MacKay was present for Mirando's operation while his hip was replaced, using equipment from his company. Feeling that his advice was being ignored by Lipton and Massoff, he left to go golfing, but was called back to the operating room by Lipton and Massoff when it was discovered the implant had come loose. MacKay spent three and a half hours operating. It was later found that medical records had been manipulated to remove evidence of MacKay's participation in the operation.

Mirando, who had been permanently crippled by the 10-hour operation, filed a $2 million malpractice suit against Lipton, Massoff, and Smithtown General Hospital; the case was settled out of court for $1 million in 1980. He stated that he was unaware of MacKay's involvement when suing and that he filed the suit because the surgery had only worsened his condition.

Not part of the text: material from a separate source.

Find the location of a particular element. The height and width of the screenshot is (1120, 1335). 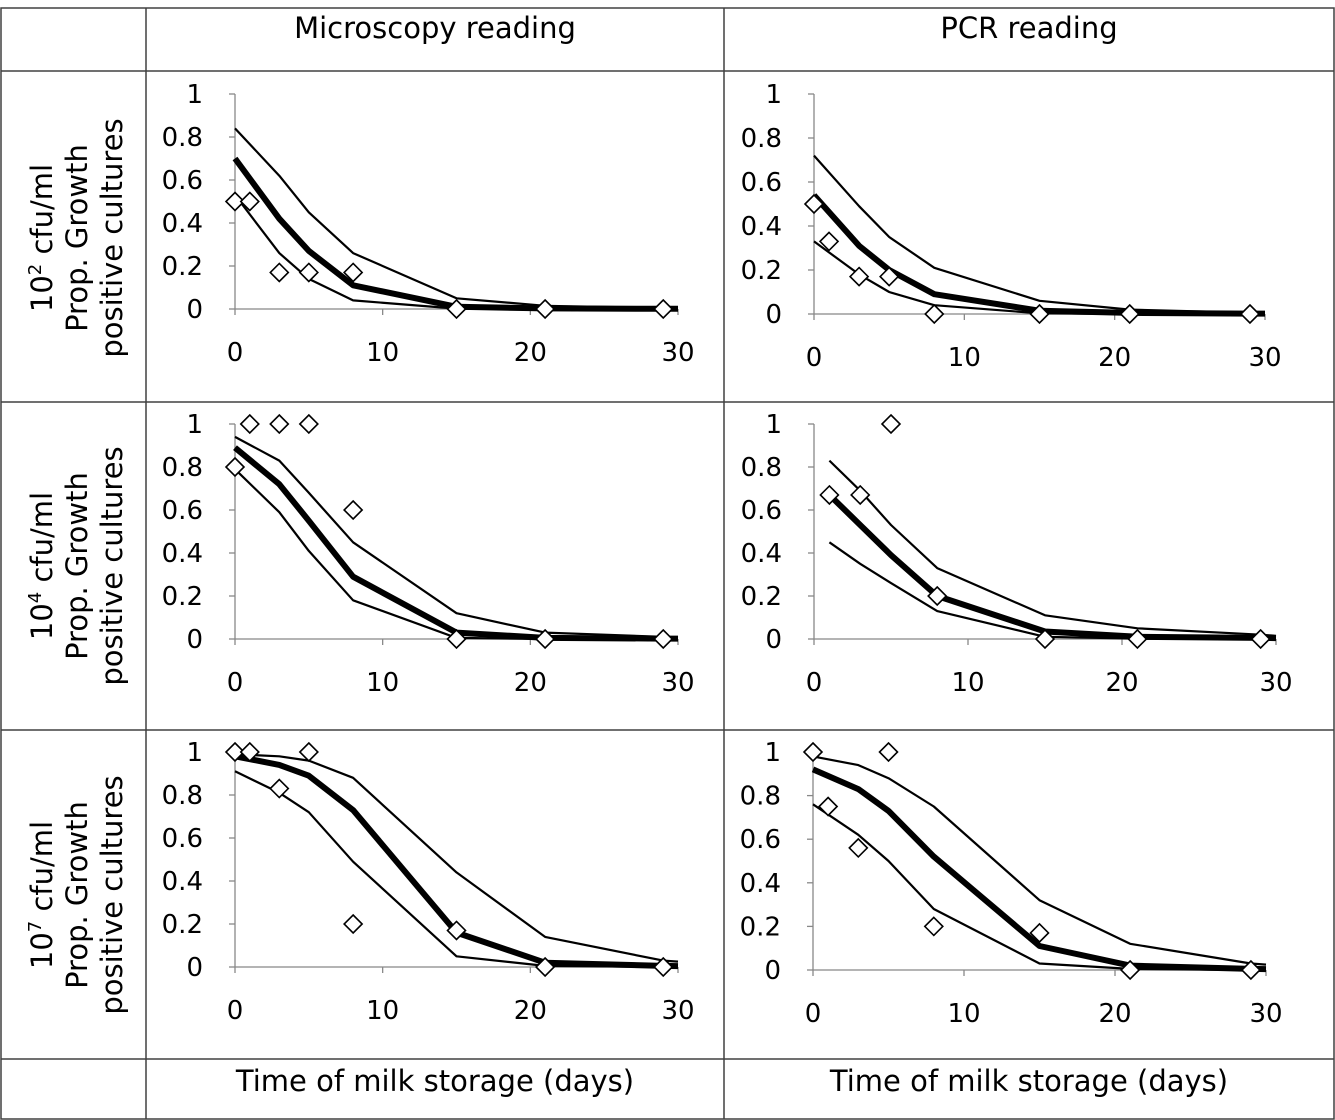

y-axis-label-line2: positive cultures is located at coordinates (112, 238).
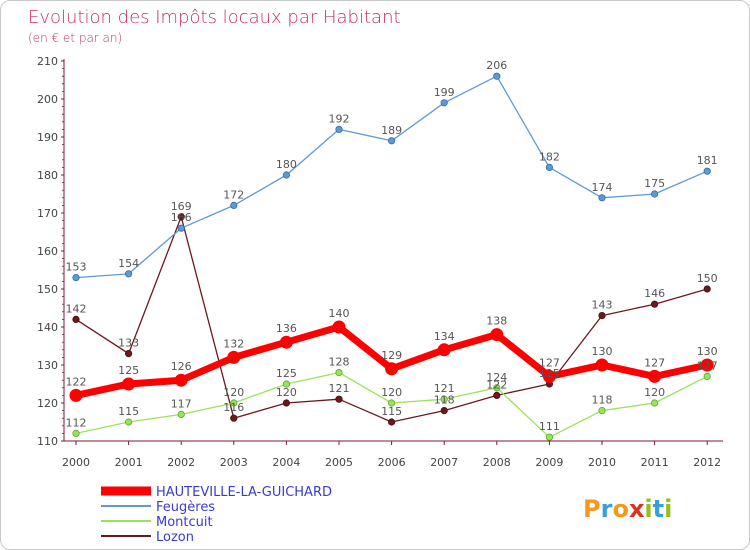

Lipton and Massoff were indicted for allowing a non-licensed person to practice medicine and for manipulation of medical records, but charges were dropped in 1978, after the District Attorney spearheading the investigation was defeated for re-election.

=== Kwon Dae-hee ===
In October 2016, university student Kwon Dae-hee died from excessive bleeding after undergoing a jawline surgery partially conducted by a ghost doctor.

Kwon had been bullied in high school for his chin shape and was insecure about his appearance; he booked his cosmetic surgery after seeing an ad for Center A, a well-known cosmetic surgery clinic in Seoul at the time. His family was not aware of the surgery until Kwon's subsequent hospitalization.

After reviewing CCTV footage of the surgery, Kwon's mother found that much of the operation took place with a general doctor, rather than the hired surgeon, in charge, and portions of the operation were performed by nursing assistants with neither doctor nor surgeon present. The hired surgeon, who had been explicitly advertised as performing surgeries from start to finish, was carrying out operations on multiple patients at the same time.

After the surgery, both doctors went home. Kwon lost over 3.5 liters of blood, over three times the amount later reported by the medical staff; the unsupervised assistants had to mop the bloodied floor over a dozen times. Kwon was transferred to the hospital that night, and died seven weeks later.

Kwon's family won 430 million won in damages against the clinic in 2019. The surgeon in the case was sentenced in 2021 to three years of prison for involuntary manslaughter.

Following Kwon's death, his mother protested regularly in front of the Korea National Assembly Proceeding Hall to call for a bill, sometimes known as the "Kwon Dae-hee bill", that mandates the installation of security cameras in operating rooms. The bill was passed in August 2021, in part due to the public response to Kwon's death. The bill received objections from doctors, hospitals and medical groups, including the Korean Medical Association, claiming that the cameras in the operating rooms would undermine trust in doctors, violate patient privacy and discourage doctors from taking risks to save lives. A poll by the Anti‑Corruption and Civil Rights Commission found that 97.9% of respondents supported the bill.

== In popular culture ==
Ghost surgery was included in the plot of Squid Game.